──────── Provided data

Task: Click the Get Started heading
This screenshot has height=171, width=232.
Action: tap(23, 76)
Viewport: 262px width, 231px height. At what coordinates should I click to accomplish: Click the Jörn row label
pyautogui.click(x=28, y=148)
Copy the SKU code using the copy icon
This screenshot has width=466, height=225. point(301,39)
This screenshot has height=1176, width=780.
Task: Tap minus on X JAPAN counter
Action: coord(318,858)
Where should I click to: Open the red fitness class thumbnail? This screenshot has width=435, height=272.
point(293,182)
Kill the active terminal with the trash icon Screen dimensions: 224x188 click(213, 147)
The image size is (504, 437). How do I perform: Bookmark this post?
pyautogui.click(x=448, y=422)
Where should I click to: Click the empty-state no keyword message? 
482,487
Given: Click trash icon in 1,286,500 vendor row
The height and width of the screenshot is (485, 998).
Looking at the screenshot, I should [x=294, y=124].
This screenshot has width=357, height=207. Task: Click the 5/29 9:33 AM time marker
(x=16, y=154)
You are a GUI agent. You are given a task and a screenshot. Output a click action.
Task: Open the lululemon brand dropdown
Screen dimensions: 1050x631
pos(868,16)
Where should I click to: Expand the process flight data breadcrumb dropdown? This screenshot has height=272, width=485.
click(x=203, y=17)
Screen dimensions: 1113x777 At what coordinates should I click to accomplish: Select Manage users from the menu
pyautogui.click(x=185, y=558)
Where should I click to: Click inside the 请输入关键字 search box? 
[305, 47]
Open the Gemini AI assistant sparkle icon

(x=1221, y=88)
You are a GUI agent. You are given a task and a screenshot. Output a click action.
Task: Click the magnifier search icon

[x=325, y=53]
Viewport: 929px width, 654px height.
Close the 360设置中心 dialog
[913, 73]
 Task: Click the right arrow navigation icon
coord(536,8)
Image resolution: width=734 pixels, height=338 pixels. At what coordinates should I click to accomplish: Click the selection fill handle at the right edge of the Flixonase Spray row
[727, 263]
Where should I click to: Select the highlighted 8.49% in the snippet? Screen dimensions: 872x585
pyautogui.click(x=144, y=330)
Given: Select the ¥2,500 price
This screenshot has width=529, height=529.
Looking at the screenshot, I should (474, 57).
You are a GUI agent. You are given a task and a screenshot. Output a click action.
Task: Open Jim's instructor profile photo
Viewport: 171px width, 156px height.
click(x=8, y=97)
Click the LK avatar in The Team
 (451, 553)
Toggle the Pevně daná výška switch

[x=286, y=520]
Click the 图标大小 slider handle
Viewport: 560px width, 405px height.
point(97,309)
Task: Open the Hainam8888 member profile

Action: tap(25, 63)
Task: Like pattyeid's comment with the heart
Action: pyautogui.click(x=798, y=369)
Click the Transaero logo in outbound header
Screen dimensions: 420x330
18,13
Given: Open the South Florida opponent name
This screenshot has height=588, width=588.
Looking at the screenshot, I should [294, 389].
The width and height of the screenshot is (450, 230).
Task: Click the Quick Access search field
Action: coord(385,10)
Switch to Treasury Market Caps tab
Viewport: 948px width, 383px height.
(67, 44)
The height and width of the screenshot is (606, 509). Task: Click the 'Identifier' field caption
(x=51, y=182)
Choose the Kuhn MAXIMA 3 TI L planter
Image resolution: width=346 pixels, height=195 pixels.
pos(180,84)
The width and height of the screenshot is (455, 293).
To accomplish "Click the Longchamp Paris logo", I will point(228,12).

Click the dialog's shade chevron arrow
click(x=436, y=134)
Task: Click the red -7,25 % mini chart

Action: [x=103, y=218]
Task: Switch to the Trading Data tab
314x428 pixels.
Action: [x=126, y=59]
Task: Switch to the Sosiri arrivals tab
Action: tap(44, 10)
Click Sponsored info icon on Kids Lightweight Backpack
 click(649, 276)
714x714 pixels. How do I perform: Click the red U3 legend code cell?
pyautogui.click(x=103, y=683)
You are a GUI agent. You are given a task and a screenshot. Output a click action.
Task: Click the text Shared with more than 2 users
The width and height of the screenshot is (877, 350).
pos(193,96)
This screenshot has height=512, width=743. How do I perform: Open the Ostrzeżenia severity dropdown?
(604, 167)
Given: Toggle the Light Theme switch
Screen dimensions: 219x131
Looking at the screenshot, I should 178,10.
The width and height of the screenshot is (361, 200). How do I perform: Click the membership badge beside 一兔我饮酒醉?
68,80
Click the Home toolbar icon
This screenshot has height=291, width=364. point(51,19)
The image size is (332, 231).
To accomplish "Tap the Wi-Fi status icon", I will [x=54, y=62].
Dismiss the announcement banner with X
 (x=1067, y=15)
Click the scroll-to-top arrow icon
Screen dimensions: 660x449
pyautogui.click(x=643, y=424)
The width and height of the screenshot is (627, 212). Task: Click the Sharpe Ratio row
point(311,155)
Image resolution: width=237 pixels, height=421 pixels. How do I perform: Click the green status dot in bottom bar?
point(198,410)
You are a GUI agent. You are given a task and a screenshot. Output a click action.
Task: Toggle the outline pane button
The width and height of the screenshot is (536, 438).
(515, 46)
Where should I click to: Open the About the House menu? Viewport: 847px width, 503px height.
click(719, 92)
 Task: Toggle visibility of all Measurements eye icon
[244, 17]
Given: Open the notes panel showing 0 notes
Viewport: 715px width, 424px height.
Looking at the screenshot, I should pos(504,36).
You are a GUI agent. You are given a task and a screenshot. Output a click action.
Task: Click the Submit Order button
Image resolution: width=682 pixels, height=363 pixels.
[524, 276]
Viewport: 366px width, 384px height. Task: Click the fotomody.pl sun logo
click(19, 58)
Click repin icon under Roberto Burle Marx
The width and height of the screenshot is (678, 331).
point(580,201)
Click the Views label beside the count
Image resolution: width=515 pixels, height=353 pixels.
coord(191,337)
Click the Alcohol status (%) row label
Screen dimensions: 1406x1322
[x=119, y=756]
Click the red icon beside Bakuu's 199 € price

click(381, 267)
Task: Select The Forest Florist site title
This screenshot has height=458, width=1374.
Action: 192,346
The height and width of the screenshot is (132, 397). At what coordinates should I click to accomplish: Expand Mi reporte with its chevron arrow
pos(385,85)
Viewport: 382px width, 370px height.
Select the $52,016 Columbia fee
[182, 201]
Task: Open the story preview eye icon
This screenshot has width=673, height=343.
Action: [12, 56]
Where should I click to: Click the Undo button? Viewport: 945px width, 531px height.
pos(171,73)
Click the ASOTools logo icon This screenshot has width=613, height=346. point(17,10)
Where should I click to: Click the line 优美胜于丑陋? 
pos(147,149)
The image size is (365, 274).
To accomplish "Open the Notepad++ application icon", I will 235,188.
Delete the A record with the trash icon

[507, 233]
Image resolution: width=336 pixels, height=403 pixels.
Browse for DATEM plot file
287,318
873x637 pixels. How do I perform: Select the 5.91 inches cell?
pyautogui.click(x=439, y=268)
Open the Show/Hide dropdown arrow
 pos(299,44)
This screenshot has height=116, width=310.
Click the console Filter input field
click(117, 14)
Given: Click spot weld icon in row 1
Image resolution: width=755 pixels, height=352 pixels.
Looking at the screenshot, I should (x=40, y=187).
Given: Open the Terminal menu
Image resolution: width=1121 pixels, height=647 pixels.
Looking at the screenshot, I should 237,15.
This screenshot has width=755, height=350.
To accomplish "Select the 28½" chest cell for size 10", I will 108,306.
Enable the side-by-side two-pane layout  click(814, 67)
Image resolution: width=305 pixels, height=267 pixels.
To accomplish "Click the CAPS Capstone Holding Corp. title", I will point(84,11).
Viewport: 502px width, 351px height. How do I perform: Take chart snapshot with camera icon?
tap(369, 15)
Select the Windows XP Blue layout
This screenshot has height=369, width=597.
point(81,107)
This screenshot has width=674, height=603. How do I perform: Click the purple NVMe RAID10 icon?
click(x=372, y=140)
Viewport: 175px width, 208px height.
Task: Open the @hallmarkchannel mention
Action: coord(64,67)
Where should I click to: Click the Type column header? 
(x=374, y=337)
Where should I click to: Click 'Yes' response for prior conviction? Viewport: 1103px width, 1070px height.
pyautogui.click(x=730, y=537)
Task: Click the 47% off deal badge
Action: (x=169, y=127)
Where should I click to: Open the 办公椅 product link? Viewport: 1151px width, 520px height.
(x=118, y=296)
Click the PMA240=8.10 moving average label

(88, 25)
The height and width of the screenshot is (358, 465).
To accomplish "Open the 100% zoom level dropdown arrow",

────────────────

_Aim of the task_. Which lines in the records above contain the word "layout"? Return each of them.

_Result for this task_.
Enable the side-by-side two-pane layout  click(814, 67)
Select the Windows XP Blue layout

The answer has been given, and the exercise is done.